Once I get that resolved I'll post back with what was done and how the Nav works.


----------



## eviling (Apr 14, 2010)

biscuit said:


> Just finished installing my P-771NX. I used it to replace my Clarion VRX-775VD and NAX975HD combination setup. Install was a piece of cake and the built in axxess integration works fantastic (2003 mercedes C32 AMG). Nice to have my volume control back.
> 
> I played an mp3 and a flac just fine just to test it out and have no problems. Sensitivity on the touchscreen is excellent - much better than my clarion was.
> 
> ...


I refer you to my avatar, my friend


----------



## biscuit (Mar 10, 2011)

eviling said:


> I refer you to my avatar, my friend


Yeah, I was being lazy. My phone was inside charging, heh. I just went out and grabbed a picture of the screen. Hopefully this works:


----------



## eviling (Apr 14, 2010)

wow that really looks like linux heh


----------



## biscuit (Mar 10, 2011)

eviling said:


> wow that really looks like linux heh


Yeah I had initially thought it was linux based as well. Turns out it's windows CE 6.x. In the SD Card that has the software on it you can see it's just standard windows executables.


----------



## Minus (-) (Jun 26, 2011)

biscuit said:


> Just finished installing my P-771NX. I used it to replace my Clarion VRX-775VD and NAX975HD combination setup. Install was a piece of cake and the built in axxess integration works fantastic (2003 mercedes C32 AMG). Nice to have my volume control back.


what do you mean by built in axxess integration? i just ordered steering wheel controls(Axxess aswc) for 08 scion xb...should i return it? does this radio keep the control?? .....ordered a 250 GB external hard drive for movies


----------



## biscuit (Mar 10, 2011)

Minus (-) said:


> what do you mean by built in axxess integration? i just ordered steering wheel controls(Axxess aswc) for 08 scion xb...should i return it? does this radio keep the control?? .....ordered a 250 GB external hard drive for movies


Oh no, you still need the Axxess unit itself. I just meant that there is a wire hanging off the unit itself explicitly for 'steering wheel control' which hooks up to the output from the Axxess. Maybe that is something common now but it was the first time I'd seen it.


----------



## eviling (Apr 14, 2010)

that sounds right to me biscuit, i think thats how they genraly are. Ive only done a few and its been awhile so.


----------



## eviling (Apr 14, 2010)

biscuit said:


> Oh no, you still need the Axxess unit itself. I just meant that there is a wire hanging off the unit itself explicitly for 'steering wheel control' which hooks up to the output from the Axxess. Maybe that is something common now but it was the first time I'd seen it.





biscuit said:


> Yeah I had initially thought it was linux based as well. Turns out it's windows CE 6.x. In the SD Card that has the software on it you can see it's just standard windows executables.
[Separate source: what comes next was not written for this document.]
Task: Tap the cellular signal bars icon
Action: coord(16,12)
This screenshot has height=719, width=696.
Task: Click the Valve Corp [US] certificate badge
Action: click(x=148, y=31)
windows CE was a hail marry from MS when android and IOS started hitting the market wasn't it? <_< but i believe my advent unit uses it, and i used to like it but its been slowing down. found out the cd player nevr worked (rarley use it, hense taking 3 months to find out it didnt work) guess the dick on ebay got one over on me.  saving money aint always worth it. im half considering my old 920 lol, i liked it. X D good controls. but meh, no money for projects im not doing anything 

unit was rumored to have been linux based, the only reason i was even interested in it


----------



## biscuit (Mar 10, 2011)

Here is a word of warning for anybody that purchases this unit used... I bought mine used, BNIB, and the software on the SD Card was corrupt. I contacted support and they will do nothing about it. The SD Card must go back to the original place of purchase for replacement.
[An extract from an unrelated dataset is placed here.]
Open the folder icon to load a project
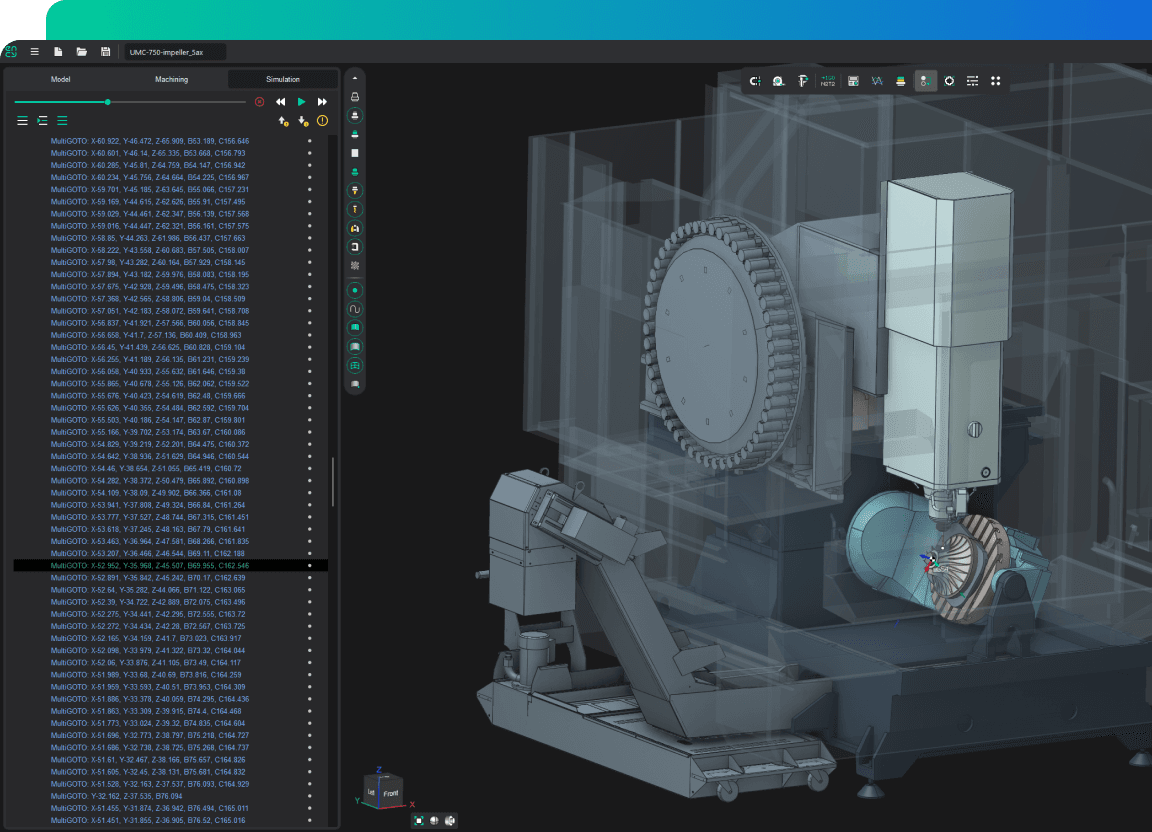Image resolution: width=1152 pixels, height=832 pixels. click(82, 52)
So, now to try and figure out what to do...


----------



## rexroadj (Oct 31, 2008)

biscuit said:


> Here is a word of warning for anybody that purchases this unit used... I bought mine used, BNIB, and the software on the SD Card was corrupt. I contacted support and they will do nothing about it. The SD Card must go back to the original place of purchase for replacement.
> 
> So, now to try and figure out what to do...


Ummmmmmmmm So which one was it then???????????


----------



## biscuit (Mar 10, 2011)

Perhaps "second-hand" is a better choice of words than "used". It was purchased BNIB from a member on the forums here who had received it as a gift and didn't want to install it. Everything was still factory sealed.


----------



## rexroadj (Oct 31, 2008)

Ahhhh....gotcha!


----------



## Schizm (Jun 12, 2011)

Ugh so third hand even. That's a mess. And kinda uncool that they won't just let you pay them for a new card they can load the software on.


----------



## Minus (-) (Jun 26, 2011)

biscuit said:


> Perhaps "second-hand" is a better choice of words than "used". It was purchased BNIB from a member on the forums here who had received it as a gift and didn't want to install it. Everything was still factory sealed.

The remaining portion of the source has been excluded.